Download bop_iip6_q via JSON API #309

jpmurphy69 · 2024-12-28T11:16:50Z

bop_iip6_q is too big for me to download without filtering (Error: cannot allocate vector of size 2.3 Gb )
I also can't get the example code from the Eurostat tutorial (https://ropengov.github.io/eurostat/articles/eurostat_tutorial.html) to work for this dataset. The code does work for the example dataset given. I've also tried changing filters and removing them altogether.

Example code from Eurostat tutorial - altered,

#Download BoP IIP6
BOP_IIP6 <- get_eurostat_json("bop_iip6_q", filters = list(
geo = "EU28"
))
Error in get_eurostat_json("bop_iip6_q", filters = list(geo = "EU28")) :

pitkant · 2025-02-05T14:13:31Z

@jpmurphy69 Thank you for opening this issue.

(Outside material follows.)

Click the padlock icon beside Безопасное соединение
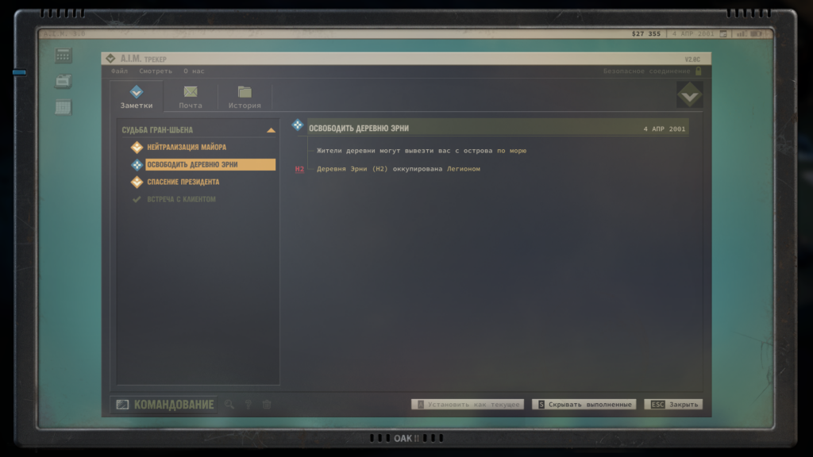 [699, 71]
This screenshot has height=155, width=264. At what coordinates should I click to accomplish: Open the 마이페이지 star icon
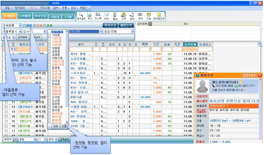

"Error: cannot allocate vector of size 2.3 Gb" sounds like something that is more related to your local system than the eurostat package / Eurostat API / R. Here is a Stackoverflow issue that deals with something similar: https://stackoverflow.com/questions/5171593/r-memory-management-cannot-allocate-vector-of-size-n-mb

With regards to the dataset bop_iip6_q, I tried replicating your issue:

BOP_IIP6 <- get_eurostat_json("bop_iip6_q", filters = list(
    geo = "EU28"
))

which resulted in the following error message:

Error in get_eurostat_json("bop_iip6_q", filters = list(geo = "EU28")) : 
  HTTP status: 413 (Request entity too large)
  Error id: 413 
  Error label from API: EXTRACTION_TOO_BIG: The requested extraction is too big, estimated 9691557120 rows, max authorised is 5000000, please change your filters to reduce the extraction size

In the Eurostat API, some queries are indeed too big for download. From the Eurostat documentation:

Depending on the request, a data query can result in a (potentially very) large response in which case data is delivered asynchronously.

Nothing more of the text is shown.